Prolonged Sitting and Screen Use Increases Harm
Too much sitting is harmful for the brain, too — studies show that it is linked to chronic conditions such as dementia, anxiety and depression. Not surprisingly, prolonged TV viewing, internet and screen use also are contributing factors in increased depression due to a sedentary lifestyle, according to the British Journal of Sports Medicine.
As we get back up on our feet and embrace living, we need to do so for many reasons.
5 Easy Exercises to Get You Up and Moving
Taking the time and effort to return to a more active lifestyle is often easier said than done. Here are a few exercises that can help:
Sit to Stand: This is an easy exercise that works the quads, hamstrings and glutes. All you need is a chair (preferably 18” high). Begin sitting up nice and tall with shoulders back and with a tight core. Feet should be under the knees with legs at a 90-degree angle. Push up from your heels to a standing position, making sure not to lock out the knees. Repeat 12-15 times for two to three sets.
Push-Ups: Push-ups are a total upper body exercise that can be modified easily. Make sure that hands are flat and shoulder-width apart. Be sure to keep your abdominal muscles tight and not to drop your back as you are descending. If you cannot get down on the floor, position yourself against a stable surface such as a countertop or a desktop. Tuck the hips to achieve a plank position. Lower chest to the surface of where you are and push up without locking the elbows. Repeat 12-15 times for two to three sets.

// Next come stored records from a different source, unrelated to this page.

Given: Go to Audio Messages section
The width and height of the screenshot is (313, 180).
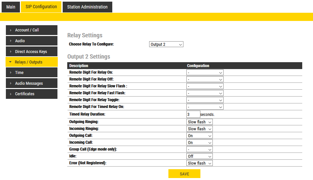Looking at the screenshot, I should coord(32,83).
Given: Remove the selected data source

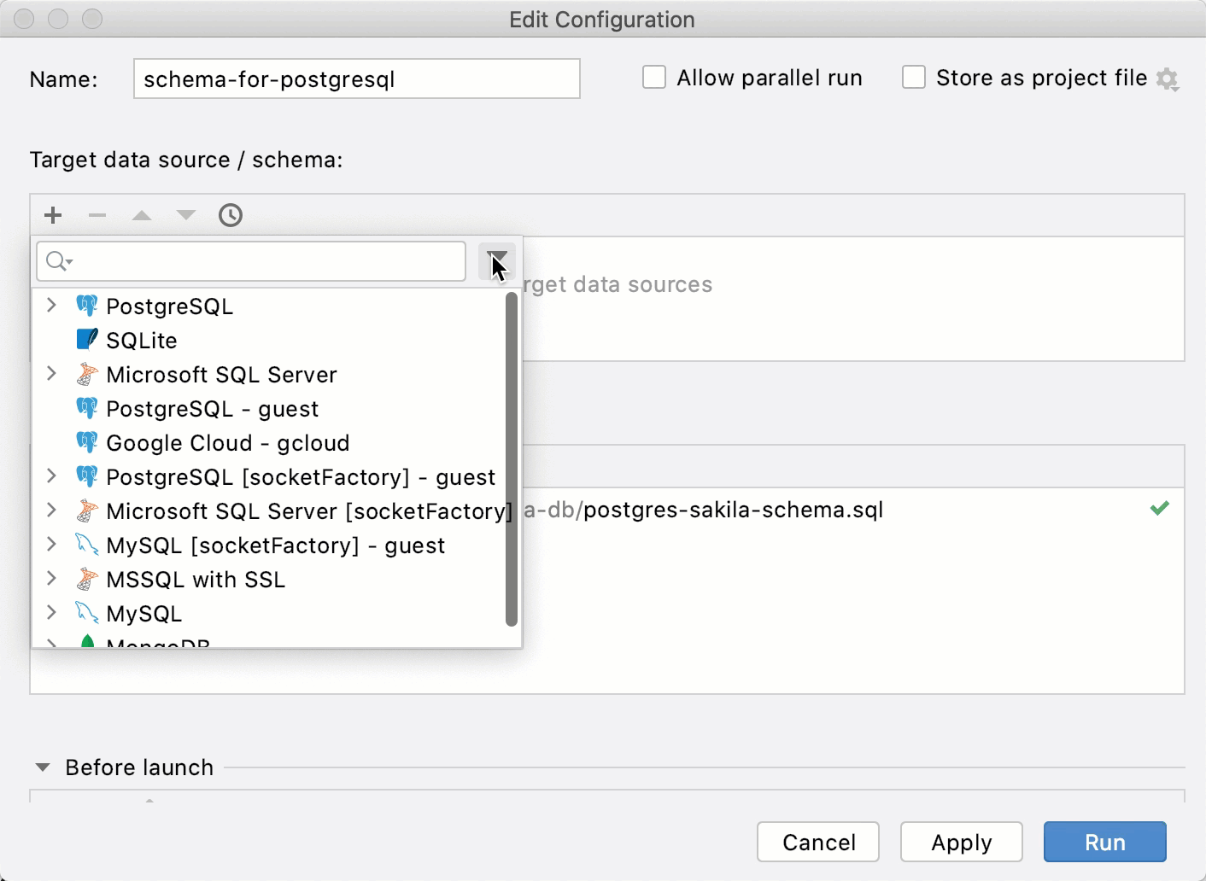Looking at the screenshot, I should tap(97, 215).
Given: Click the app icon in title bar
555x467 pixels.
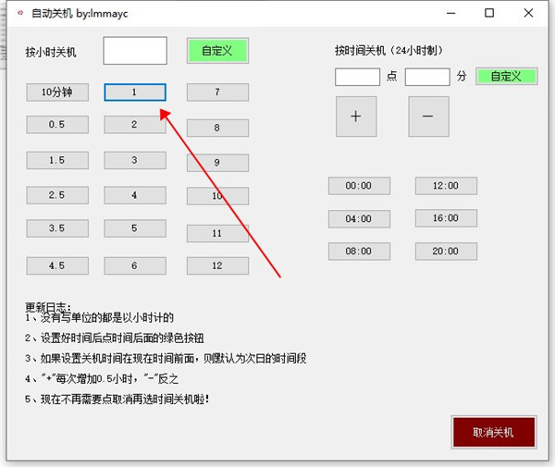Looking at the screenshot, I should (x=20, y=13).
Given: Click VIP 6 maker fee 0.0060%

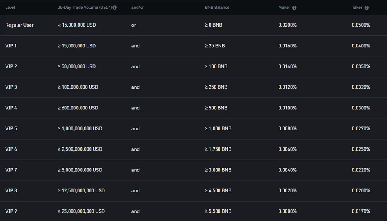Looking at the screenshot, I should [x=287, y=149].
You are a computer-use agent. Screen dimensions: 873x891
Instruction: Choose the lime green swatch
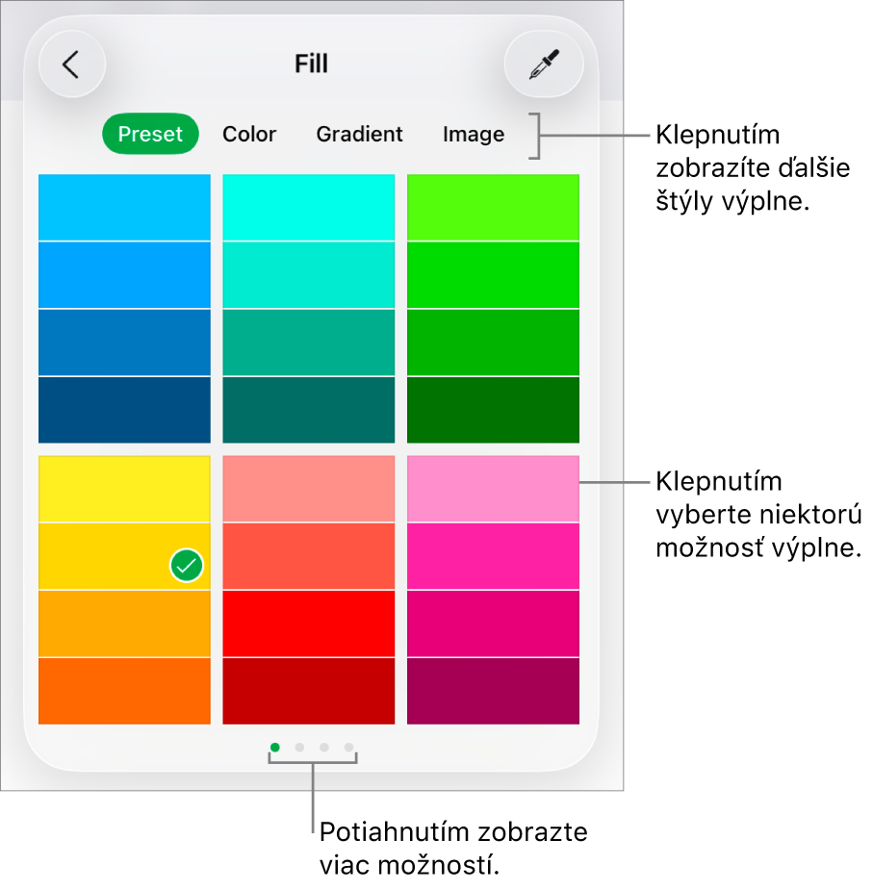[x=494, y=208]
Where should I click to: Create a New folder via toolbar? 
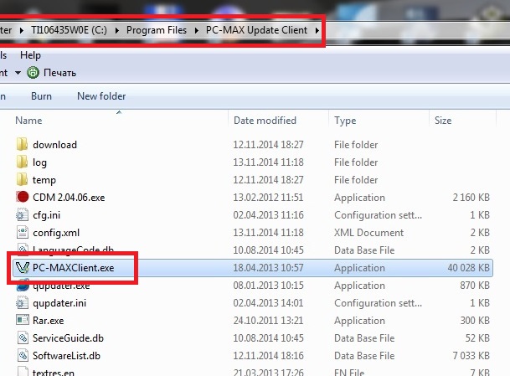tap(101, 96)
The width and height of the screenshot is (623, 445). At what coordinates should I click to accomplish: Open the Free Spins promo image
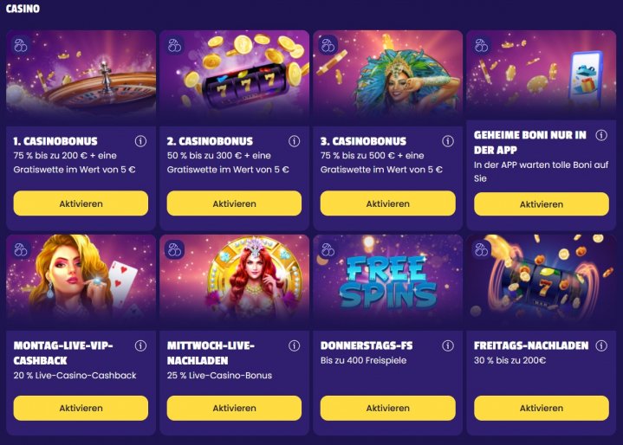388,281
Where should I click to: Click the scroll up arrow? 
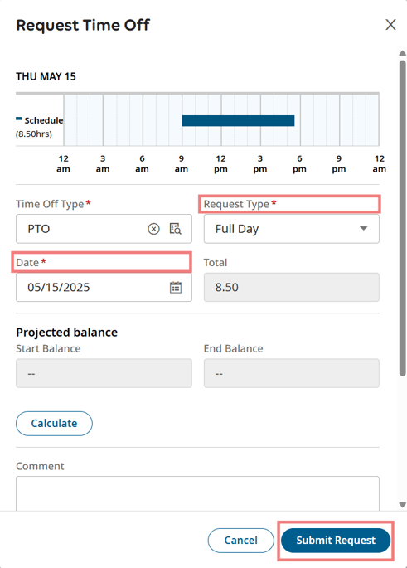402,53
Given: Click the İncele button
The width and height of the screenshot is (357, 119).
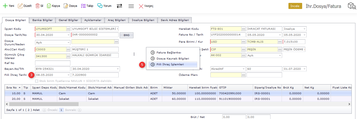Looking at the screenshot, I should 295,6.
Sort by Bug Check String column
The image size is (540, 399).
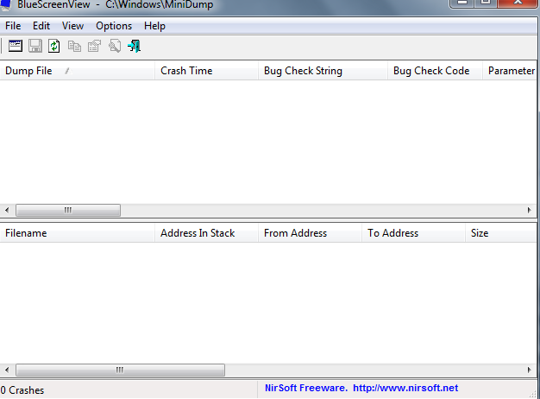point(323,71)
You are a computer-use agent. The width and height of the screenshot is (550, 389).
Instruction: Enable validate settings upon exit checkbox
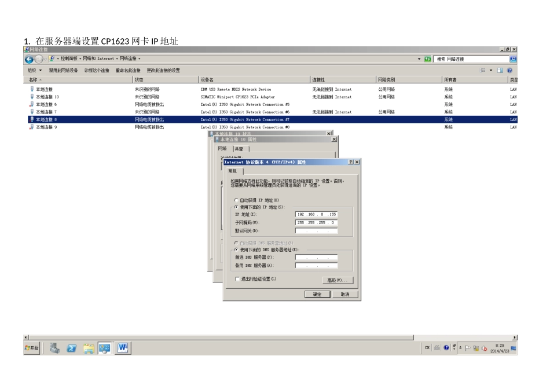coord(237,279)
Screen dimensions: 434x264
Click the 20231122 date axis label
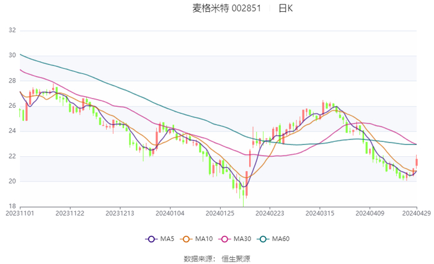coord(70,212)
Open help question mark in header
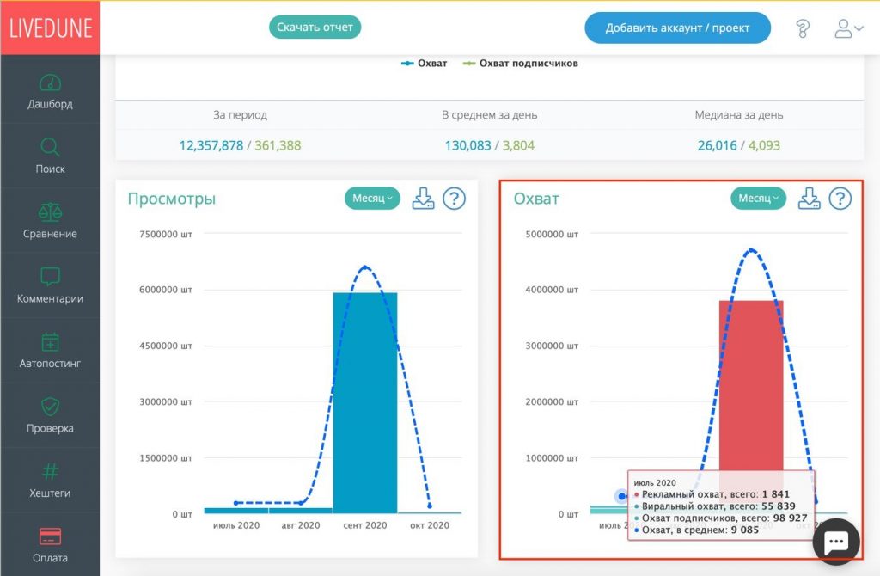The image size is (880, 576). [x=803, y=28]
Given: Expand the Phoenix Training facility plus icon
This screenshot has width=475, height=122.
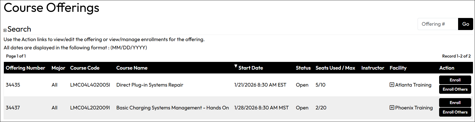Looking at the screenshot, I should click(x=392, y=108).
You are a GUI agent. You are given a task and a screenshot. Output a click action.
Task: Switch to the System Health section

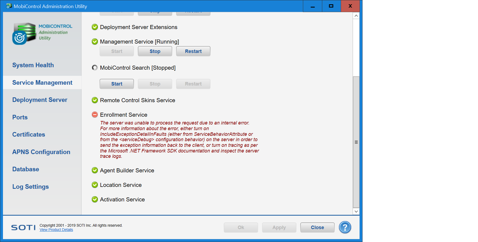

Plank: The plank has a similar position as the push-up. Planks can be performed with your elbows and forearms, or with your hands flat and arms extended. Be sure to keep your abdominal muscles tight, do not drop your back and do not push your hips upward — stay nice and flat. If you cannot get down on the floor, position yourself against a stable surface such as a bench. Hold for 15-30 seconds. Add seconds each time you do the exercise. If consistently done, you can increase your core strength because of the plank’s isometric nature. This means that tension is developed due to the contraction.
Leg Swings: Leg swings are a simple yet effective exercise that can get your blood flowing and help loosen up muscles. Stand tall with core muscles tight. Swing each leg side to side and front to back. Repeat on each side, two to three sets of 12-15 repetitions.
Hip Bridge: A hip bridge is a terrific way to work the glute muscles and hamstrings and isometrically work the core, engaging the hips and the lower back. Position yourself on your back, either on the floor or on an elevated table. Bend your knees, push up through your heels and push your hips to the sky, squeeze your glutes and drop back down. Repeat 12-15 times for two to three sets.
Combat the Sedentary Blues
Standing or walking while you make phone calls or swapping a chair for a stability ball are among the suggestions given by Harvard Medical School. These researchers and others are concerned with how hours of sitting can affect our posture and weaken our core muscles. Over time, poor posture can result in neck and back issues, making it difficult to perform our activities of daily living. Whether you are a novice exerciser or exercise has been a constant in your life, these exercises can help to reduce sitting and get you out of your chair.